Bigger Isn’t Always Better. It seems that more and more translators and translation providers realize the opportunities Machine Translation has to offer. This has been reflected in our recent mini survey and various reader responses too. So how good is Machine Translation for us?
This is a repost of my article on memoQ’s blog.
This article was originally published as a guest blog here on Kilgray’s memoQ.com:
Instead of telling stories about machine translation’s blunders and reality you probably already know, I’ll share some things I learned as I came to the world of machine translation (MT). In the process, I hope you’ll gain a new perspective about one of memoQ’s sexiest features, machine translation plugins (Tomato, potato: what you cannot do with a translation memory).

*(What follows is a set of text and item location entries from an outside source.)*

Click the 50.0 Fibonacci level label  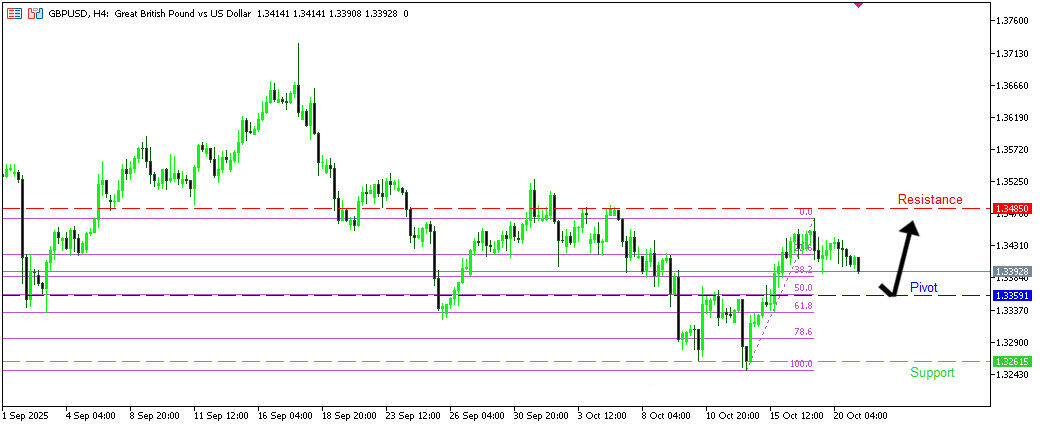tap(803, 288)
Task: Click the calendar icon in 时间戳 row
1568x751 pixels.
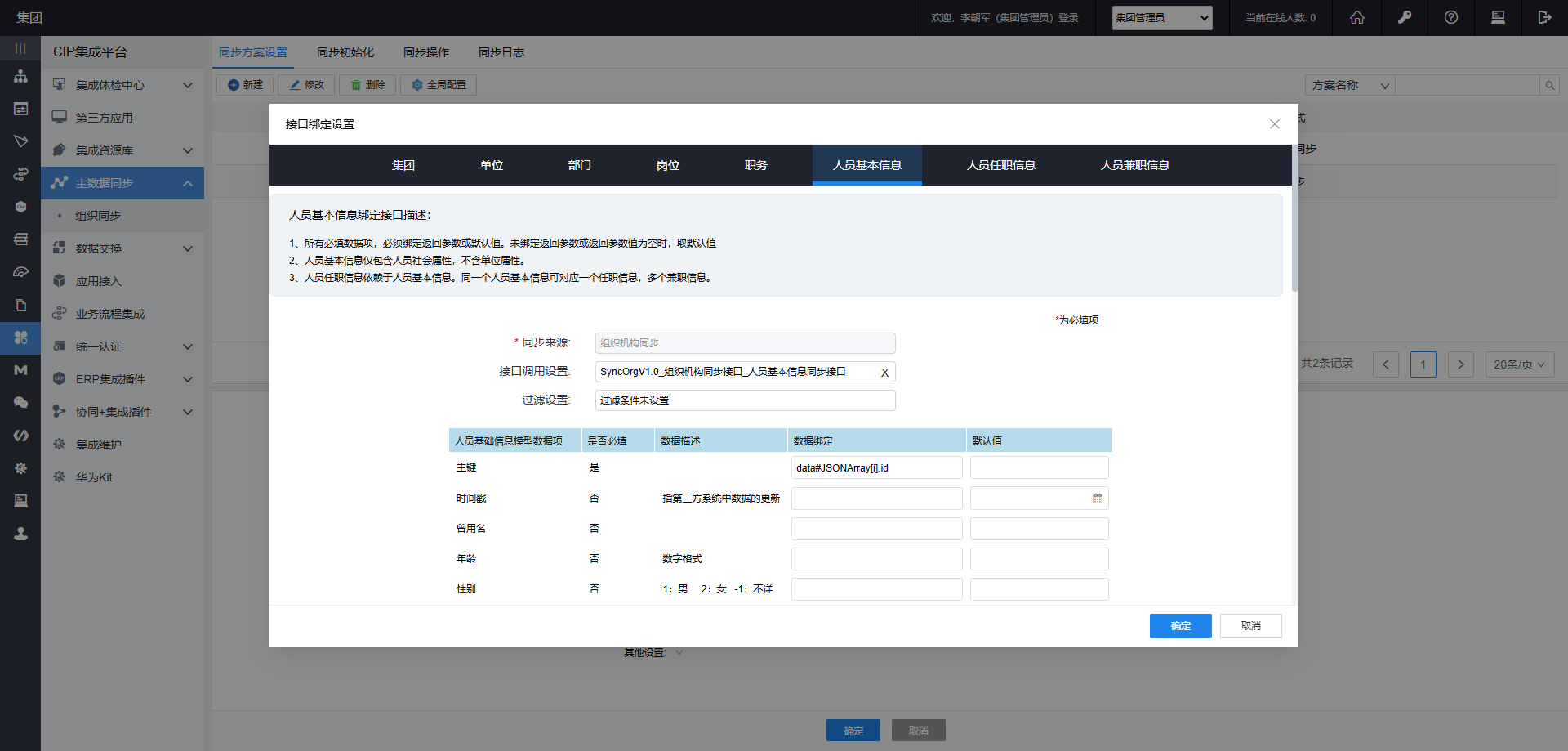Action: (1098, 498)
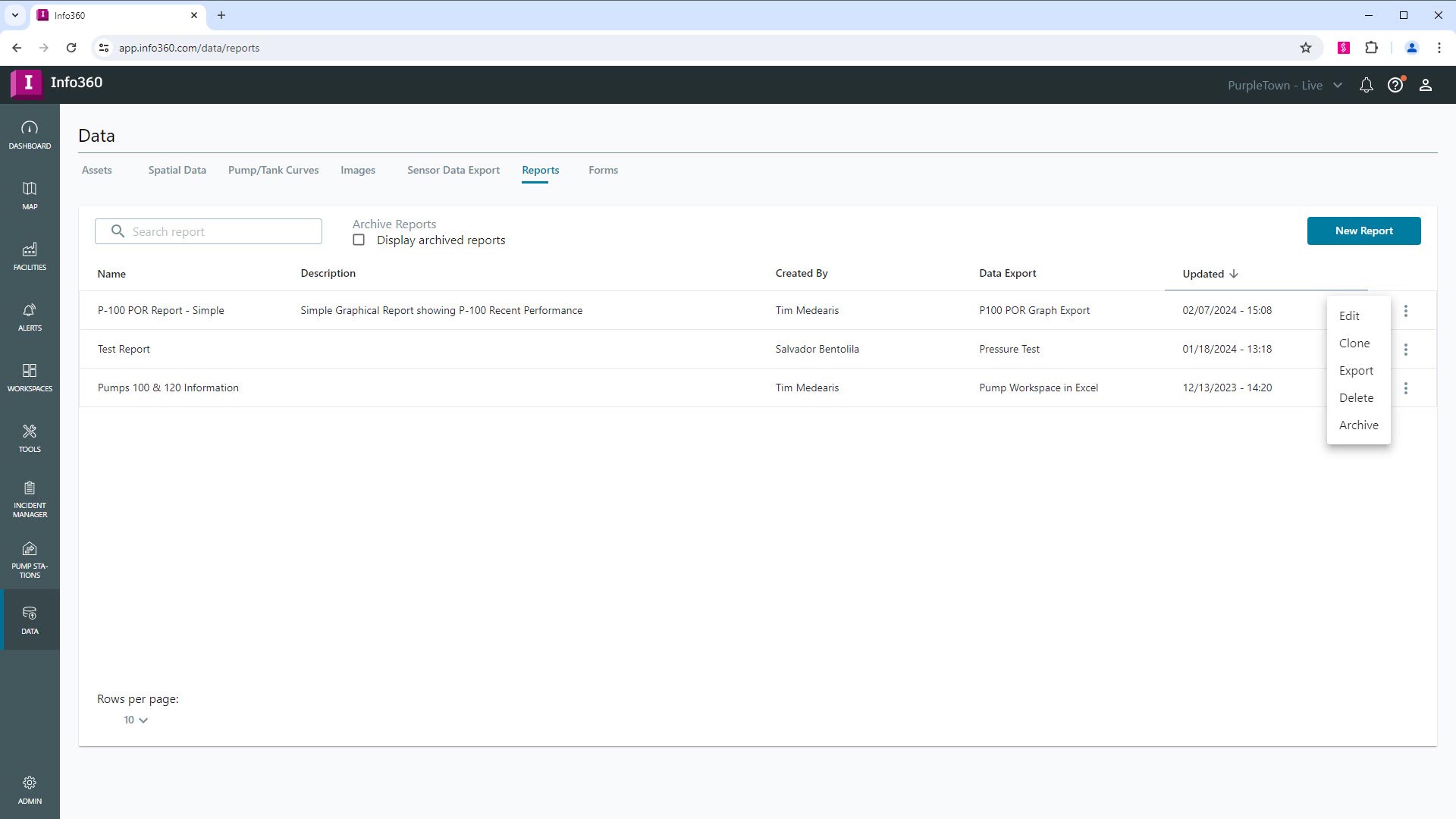1456x819 pixels.
Task: Click the Search report field
Action: pos(220,231)
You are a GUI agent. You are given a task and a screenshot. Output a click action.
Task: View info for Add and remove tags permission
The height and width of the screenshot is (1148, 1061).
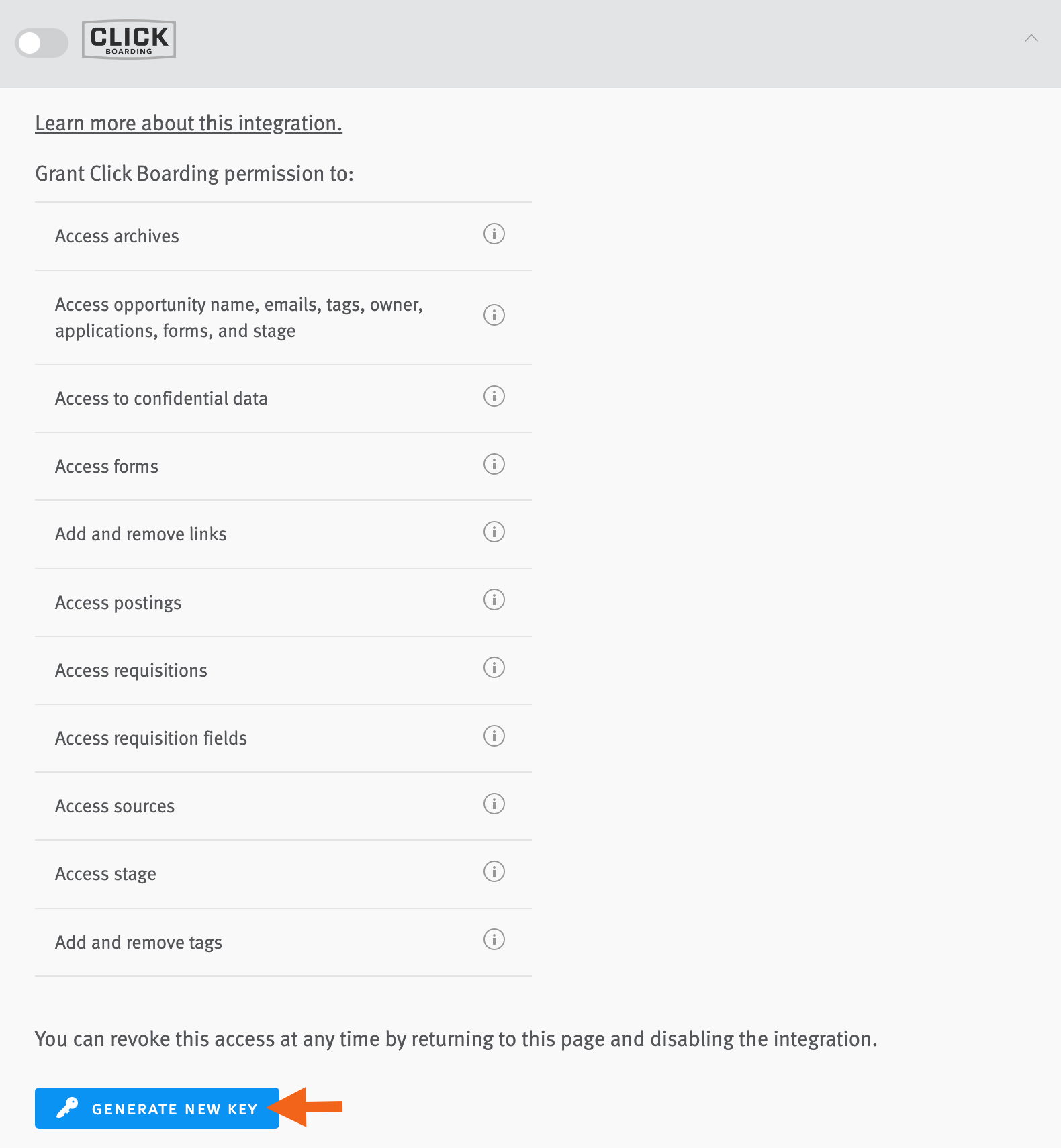494,940
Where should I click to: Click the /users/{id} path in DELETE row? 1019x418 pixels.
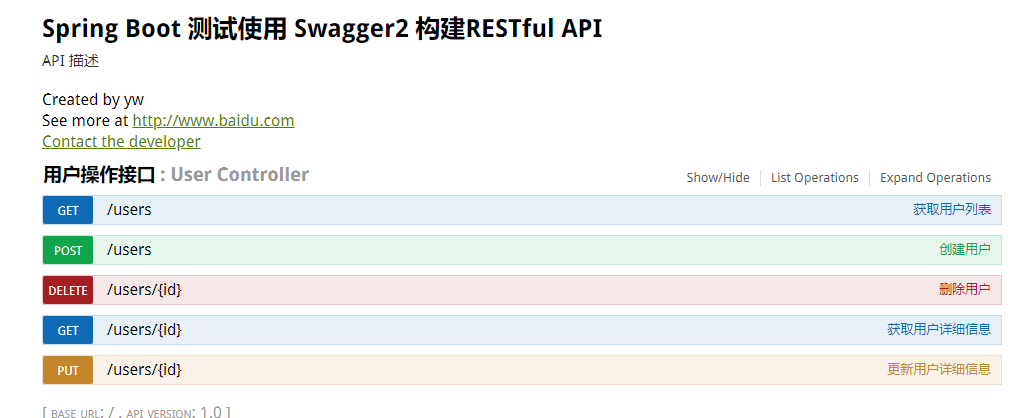144,290
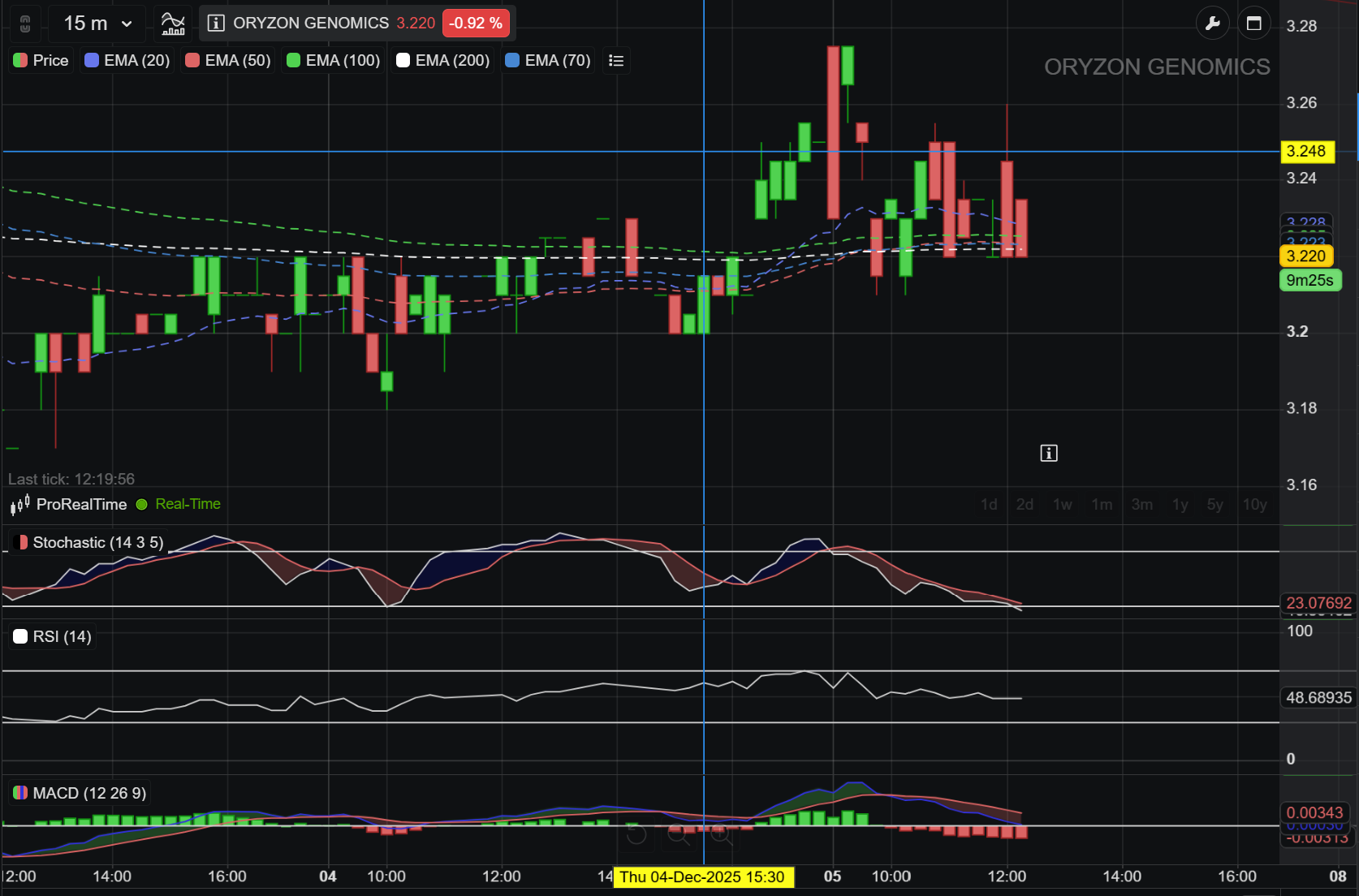Open chart settings wrench icon

1213,24

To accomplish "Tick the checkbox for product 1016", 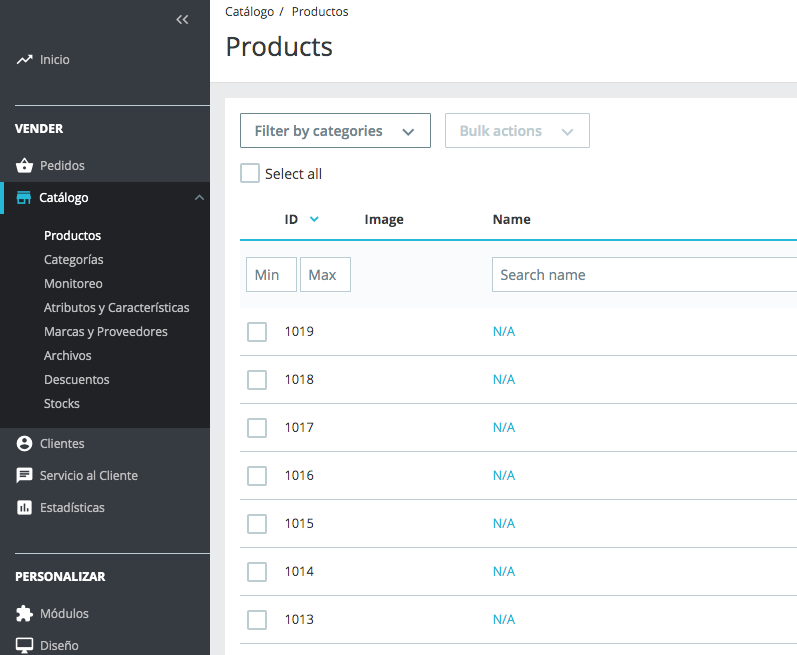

I started my career as a US Government employee. I wasn’t a computational linguist or a translator. I was a technician and project manager for speech technology projects. Starting in the early days of personal computers, I worked side-by-side with translators as colleagues. The translators were the final link in critical project deliveries. Fond memories of those rewarding times keep me going in this business.
By 2002, I’d moved to the private sector as a localization rookie. I assumed translation software created translations. How foolish of me! A small LSP’s CEO taught me that translation software managed complex translation projects, that MT software created translation suggestions, and that a translator’s work was too complicated for MT to replace professionals.
First Generation RbMT
At that time, the market-leading MT software was Systran. They pioneered the first generation of MT technology called rules-based machine translation (RbMT). Systran sold desktop applications and licensed engines that powered websites like babelfish.com. The market consensus was RbMT rarely created correct results, i.e. translations that could be published without editing.
The industry developed business process to compensate for RbMT’s flaws. Complex error metrics helped computational linguists improve rules and update dictionaries. Consultants taught authors and translators to compromise their professional judgments so RbMT could produce its best results. With more than 40 years adapting MT business processes to compensate for RbMT’s technical flaws, these compromises still influence most of today’s MT market.
Second Generation SMT
As I was learning about RbMT, academic researchers were honing a second generation MT technology called statistical machine translation (SMT). It borrowed technologies from speech recognition. These technologies performed at their best within narrow subject-constrained domains. SMT quickly found a home in unconstrained cloud-based applications serving millions of users.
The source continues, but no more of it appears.